WHAT THE TASK REQUIRES - Can you output the records below exactly as they are written?

THE RECORDS -
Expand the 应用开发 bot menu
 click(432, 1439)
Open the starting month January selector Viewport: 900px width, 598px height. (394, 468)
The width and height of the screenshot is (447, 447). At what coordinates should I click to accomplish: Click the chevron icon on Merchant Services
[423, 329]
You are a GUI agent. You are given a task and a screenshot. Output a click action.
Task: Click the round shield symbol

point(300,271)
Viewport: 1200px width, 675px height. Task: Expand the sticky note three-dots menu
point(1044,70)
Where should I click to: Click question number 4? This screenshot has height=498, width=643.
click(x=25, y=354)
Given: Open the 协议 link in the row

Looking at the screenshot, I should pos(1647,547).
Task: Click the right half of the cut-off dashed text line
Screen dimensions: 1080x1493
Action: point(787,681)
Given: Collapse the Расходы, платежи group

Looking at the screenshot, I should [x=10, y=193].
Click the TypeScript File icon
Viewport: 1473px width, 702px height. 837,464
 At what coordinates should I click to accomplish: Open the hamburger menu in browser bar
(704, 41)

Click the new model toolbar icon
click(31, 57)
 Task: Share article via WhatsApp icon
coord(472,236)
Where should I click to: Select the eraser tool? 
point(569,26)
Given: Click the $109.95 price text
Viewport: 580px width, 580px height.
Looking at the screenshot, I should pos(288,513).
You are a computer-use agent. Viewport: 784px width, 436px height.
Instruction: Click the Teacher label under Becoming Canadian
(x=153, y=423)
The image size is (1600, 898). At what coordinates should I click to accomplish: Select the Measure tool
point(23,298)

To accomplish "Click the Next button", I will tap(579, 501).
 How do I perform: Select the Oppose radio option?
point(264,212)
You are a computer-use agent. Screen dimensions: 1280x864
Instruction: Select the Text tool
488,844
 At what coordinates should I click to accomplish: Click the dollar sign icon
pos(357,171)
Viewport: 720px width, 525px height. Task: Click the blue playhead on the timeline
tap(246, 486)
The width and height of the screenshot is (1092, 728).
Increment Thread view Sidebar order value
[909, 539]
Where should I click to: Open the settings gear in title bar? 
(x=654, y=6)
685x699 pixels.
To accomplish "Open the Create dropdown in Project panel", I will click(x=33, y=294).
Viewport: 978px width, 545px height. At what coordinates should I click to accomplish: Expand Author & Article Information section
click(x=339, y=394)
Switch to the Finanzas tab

RESPONSE AREA -
Expand the 应用开发 bot menu
 click(432, 1439)
Open the starting month January selector Viewport: 900px width, 598px height. (394, 468)
The width and height of the screenshot is (447, 447). At what coordinates should I click to accomplish: Click the chevron icon on Merchant Services
[423, 329]
You are a GUI agent. You are given a task and a screenshot. Output a click action.
Task: Click the round shield symbol

point(300,271)
Viewport: 1200px width, 675px height. Task: Expand the sticky note three-dots menu
point(1044,70)
Where should I click to: Click question number 4? This screenshot has height=498, width=643.
click(x=25, y=354)
Given: Open the 协议 link in the row

Looking at the screenshot, I should pos(1647,547).
Task: Click the right half of the cut-off dashed text line
Screen dimensions: 1080x1493
Action: point(787,681)
Given: Collapse the Расходы, платежи group

Looking at the screenshot, I should [x=10, y=193].
Click the TypeScript File icon
Viewport: 1473px width, 702px height. 837,464
 At what coordinates should I click to accomplish: Open the hamburger menu in browser bar
(704, 41)

Click the new model toolbar icon
click(31, 57)
 Task: Share article via WhatsApp icon
coord(472,236)
Where should I click to: Select the eraser tool? 
point(569,26)
Given: Click the $109.95 price text
Viewport: 580px width, 580px height.
Looking at the screenshot, I should pos(288,513).
You are a computer-use agent. Viewport: 784px width, 436px height.
Instruction: Click the Teacher label under Becoming Canadian
(x=153, y=423)
The image size is (1600, 898). At what coordinates should I click to accomplish: Select the Measure tool
point(23,298)

To accomplish "Click the Next button", I will tap(579, 501).
 How do I perform: Select the Oppose radio option?
point(264,212)
You are a computer-use agent. Screen dimensions: 1280x864
Instruction: Select the Text tool
488,844
 At what coordinates should I click to accomplish: Click the dollar sign icon
pos(357,171)
Viewport: 720px width, 525px height. Task: Click the blue playhead on the timeline
tap(246, 486)
The width and height of the screenshot is (1092, 728).
Increment Thread view Sidebar order value
[909, 539]
Where should I click to: Open the settings gear in title bar? 
(x=654, y=6)
685x699 pixels.
To accomplish "Open the Create dropdown in Project panel", I will click(x=33, y=294).
Viewport: 978px width, 545px height. At what coordinates should I click to accomplish: Expand Author & Article Information section
click(x=339, y=394)
Switch to the Finanzas tab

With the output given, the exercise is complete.